Connection to Your Learning

If you're reading this case study, you just finished Section 2.2 — which means you've already done what 22 of Dr. Chakraborty's students did successfully. You installed Anaconda, verified it, and launched Jupyter.

But this case study matters for a reason beyond your own setup. As your data science skills grow, you'll eventually find yourself in Dr. Chakraborty's position: setting up an environment for a team, a class, or a research group. You'll need to make the same decisions she made — Anaconda vs. Miniconda, classic vs. Lab, local vs. cloud — and the right answer will depend on your specific context.
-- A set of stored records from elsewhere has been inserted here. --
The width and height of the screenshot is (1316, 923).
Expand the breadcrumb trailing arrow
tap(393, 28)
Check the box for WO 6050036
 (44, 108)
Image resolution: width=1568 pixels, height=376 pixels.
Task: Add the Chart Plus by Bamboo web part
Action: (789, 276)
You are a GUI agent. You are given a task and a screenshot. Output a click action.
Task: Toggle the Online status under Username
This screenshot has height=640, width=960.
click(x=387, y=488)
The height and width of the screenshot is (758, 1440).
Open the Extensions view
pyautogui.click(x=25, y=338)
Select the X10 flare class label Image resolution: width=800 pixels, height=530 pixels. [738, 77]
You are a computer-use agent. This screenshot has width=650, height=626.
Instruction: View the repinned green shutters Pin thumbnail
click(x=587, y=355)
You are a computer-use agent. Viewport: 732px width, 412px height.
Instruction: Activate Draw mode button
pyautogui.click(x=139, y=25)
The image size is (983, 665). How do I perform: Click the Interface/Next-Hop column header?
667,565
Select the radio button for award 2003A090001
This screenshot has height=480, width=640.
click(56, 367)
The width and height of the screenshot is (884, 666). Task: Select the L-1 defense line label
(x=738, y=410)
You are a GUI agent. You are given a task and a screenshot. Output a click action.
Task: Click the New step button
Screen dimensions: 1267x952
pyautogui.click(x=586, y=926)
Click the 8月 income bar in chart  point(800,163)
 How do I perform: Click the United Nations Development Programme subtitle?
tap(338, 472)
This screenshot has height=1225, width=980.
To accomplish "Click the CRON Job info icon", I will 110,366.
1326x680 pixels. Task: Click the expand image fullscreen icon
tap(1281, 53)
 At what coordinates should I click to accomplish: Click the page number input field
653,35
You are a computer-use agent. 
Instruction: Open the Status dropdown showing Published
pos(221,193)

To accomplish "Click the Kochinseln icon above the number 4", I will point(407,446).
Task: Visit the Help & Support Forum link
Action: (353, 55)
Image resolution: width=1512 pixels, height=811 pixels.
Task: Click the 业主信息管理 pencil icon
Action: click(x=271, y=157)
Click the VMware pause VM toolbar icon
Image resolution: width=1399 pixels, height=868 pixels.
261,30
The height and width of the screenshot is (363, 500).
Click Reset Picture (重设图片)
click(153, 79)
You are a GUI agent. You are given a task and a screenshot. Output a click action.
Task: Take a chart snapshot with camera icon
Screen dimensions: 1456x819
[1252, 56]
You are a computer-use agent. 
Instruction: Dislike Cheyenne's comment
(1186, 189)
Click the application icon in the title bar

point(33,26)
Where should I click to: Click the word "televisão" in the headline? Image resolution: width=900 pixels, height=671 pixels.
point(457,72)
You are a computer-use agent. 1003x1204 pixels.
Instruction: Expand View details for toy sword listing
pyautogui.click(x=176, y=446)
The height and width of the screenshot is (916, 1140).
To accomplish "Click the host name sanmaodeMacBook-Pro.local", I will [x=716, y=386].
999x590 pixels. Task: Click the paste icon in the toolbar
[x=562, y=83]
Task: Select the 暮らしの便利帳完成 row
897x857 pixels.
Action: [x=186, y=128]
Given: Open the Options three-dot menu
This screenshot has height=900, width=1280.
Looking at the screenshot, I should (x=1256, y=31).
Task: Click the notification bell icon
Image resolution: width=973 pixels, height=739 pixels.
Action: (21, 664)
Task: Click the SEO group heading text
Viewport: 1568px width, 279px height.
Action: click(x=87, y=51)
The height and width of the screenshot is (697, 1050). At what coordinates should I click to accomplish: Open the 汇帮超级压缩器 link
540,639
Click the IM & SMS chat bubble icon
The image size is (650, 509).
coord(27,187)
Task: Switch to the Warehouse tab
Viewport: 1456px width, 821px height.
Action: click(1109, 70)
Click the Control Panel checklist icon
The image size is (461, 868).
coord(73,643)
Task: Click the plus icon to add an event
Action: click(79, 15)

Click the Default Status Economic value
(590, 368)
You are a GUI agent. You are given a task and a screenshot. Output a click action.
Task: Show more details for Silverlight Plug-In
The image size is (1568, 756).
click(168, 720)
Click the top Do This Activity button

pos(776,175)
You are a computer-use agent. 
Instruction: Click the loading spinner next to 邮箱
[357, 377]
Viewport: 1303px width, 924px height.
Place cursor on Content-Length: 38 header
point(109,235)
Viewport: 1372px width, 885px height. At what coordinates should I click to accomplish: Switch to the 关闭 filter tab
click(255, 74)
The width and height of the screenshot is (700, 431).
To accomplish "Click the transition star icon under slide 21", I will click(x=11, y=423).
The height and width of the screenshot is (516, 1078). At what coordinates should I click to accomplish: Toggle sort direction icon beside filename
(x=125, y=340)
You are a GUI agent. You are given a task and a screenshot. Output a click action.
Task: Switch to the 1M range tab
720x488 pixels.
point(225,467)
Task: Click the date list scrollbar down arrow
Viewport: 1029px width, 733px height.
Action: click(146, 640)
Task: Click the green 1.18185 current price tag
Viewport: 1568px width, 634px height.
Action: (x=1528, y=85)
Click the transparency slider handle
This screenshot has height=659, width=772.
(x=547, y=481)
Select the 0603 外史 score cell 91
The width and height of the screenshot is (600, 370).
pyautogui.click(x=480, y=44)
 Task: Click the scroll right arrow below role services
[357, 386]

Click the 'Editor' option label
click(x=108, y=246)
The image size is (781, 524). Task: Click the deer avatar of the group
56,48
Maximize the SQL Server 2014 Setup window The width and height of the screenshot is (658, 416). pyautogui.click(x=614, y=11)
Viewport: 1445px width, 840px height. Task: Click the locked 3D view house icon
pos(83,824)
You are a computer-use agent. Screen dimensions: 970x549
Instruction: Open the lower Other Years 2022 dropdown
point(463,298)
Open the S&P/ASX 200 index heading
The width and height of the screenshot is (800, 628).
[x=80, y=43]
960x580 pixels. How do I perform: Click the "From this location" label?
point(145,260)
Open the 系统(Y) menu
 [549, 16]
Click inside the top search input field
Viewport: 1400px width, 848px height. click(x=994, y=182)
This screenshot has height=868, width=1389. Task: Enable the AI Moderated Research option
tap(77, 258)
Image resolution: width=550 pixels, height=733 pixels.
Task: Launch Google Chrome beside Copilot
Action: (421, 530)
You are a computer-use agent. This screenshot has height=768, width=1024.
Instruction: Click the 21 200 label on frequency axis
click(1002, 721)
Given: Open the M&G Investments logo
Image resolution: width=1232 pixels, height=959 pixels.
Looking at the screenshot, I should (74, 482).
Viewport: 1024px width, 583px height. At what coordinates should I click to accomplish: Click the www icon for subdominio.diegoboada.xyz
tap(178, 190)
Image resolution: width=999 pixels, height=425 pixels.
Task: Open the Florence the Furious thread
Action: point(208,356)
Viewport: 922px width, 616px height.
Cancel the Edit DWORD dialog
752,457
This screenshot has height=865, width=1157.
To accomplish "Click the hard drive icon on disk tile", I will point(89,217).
Data science isn't just about analyzing data. It's about creating the conditions under which analysis can happen. The best algorithm in the world is useless if your team can't install the software to run it.

Discussion Questions

If you were setting up a data science environment for a team of 10 colleagues at a company (not a university), would you make the same choices Dr. Chakraborty made? What might be different in a corporate setting?
What are the trade-offs between teaching students to set up their own environments (educational but time-consuming) versus providing a pre-configured cloud environment (fast but less educational)?
Dr. Chakraborty chose classic Jupyter Notebook over JupyterLab for simplicity. Can you think of a scenario where JupyterLab would be the better choice, even for beginners?
The five common student problems listed above are all interface problems, not programming problems. Why do you think interface issues are so common for beginners, and what could tool designers do to reduce them?